The present study by Wu et al provides novel and critical molecular insights into how HFE connects to BMP/SMAD signaling. In their elegant work, this group shows that HFE binds to the BMP type I receptor Alk3 in both cultured hepatocytes and mouse liver. Upon binding, Alk3 protein is stabilized on the hepatocyte’s cell surface. By applying pharmacologic inhibitors, the authors show that HFE binding to ALK3 diminishes polyubiquitination of Alk3 and thus its degradation via the proteasome. Consistent with this finding in cultured cells, Alk3 protein levels are reduced in mice lacking HFE, whereas Alk3 mRNA levels are not altered. The authors further analyze how the 2 most common polymorphisms in the HFE gene (C282Y and H63D) affect BMP/SMAD signaling. Indeed, both HFE variants are able to interact with Alk3 but failed to increase Alk3 protein levels as detected on the cell surface of hepatocytes.
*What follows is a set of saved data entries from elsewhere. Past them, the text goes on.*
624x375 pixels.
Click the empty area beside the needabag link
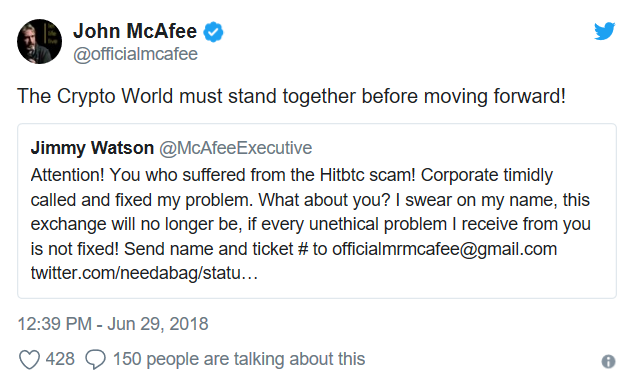coord(434,274)
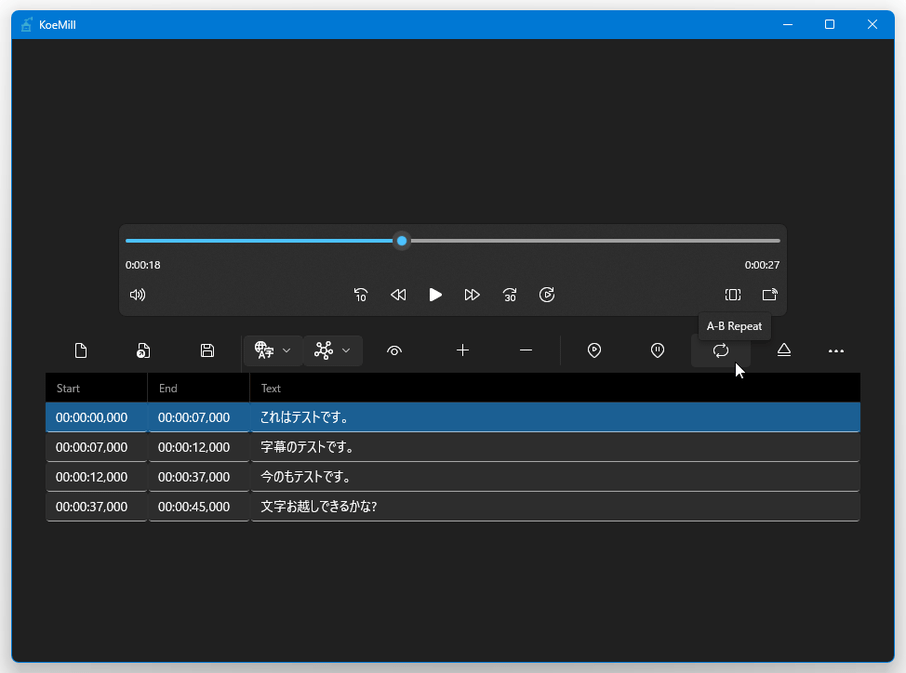Toggle the eye preview icon
The height and width of the screenshot is (673, 906).
coord(394,350)
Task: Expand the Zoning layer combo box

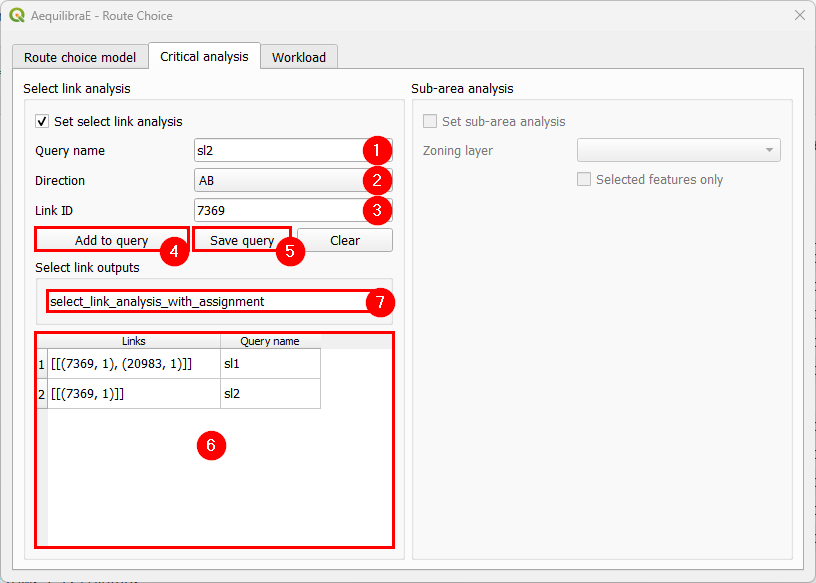Action: coord(678,150)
However, the underlying mechanisms differ: although the H63D variant failed to inhibit Alk3 ubiquitination, the HFE C282Y mutant protected ALK3 from ubiquitination, similar to wild-type HFE. The authors speculate that the HFE C282Y mutant protein that does not reach the cell membrane sequesters Alk3 inside cells, thereby preventing Alk3 from trafficking to the cell surface.
Future work will need to address the mechanism of how HFE inhibits Alk3 ubiquitination and whether it interferes with a complex formed between the Smad ubiquitin regulatory factor (Smurf)1, BMP type I receptors, and the inhibitory Smads 6 and 7 (iSMADs). In addition, the impact of TfR2 in BMP/SMAD signaling, as well as the dynamics of complex formation involved in the sensing of systemic iron levels needs to be unraveled. Nevertheless, the present paper represents a milestone in the understanding of iron regulation and might even have an impact on drug development to treat HH by pharmacologically regulating ubiquitination of Alk3.
Conflict-of-interest disclosure: M.U.M. received consulting fees from Novartis.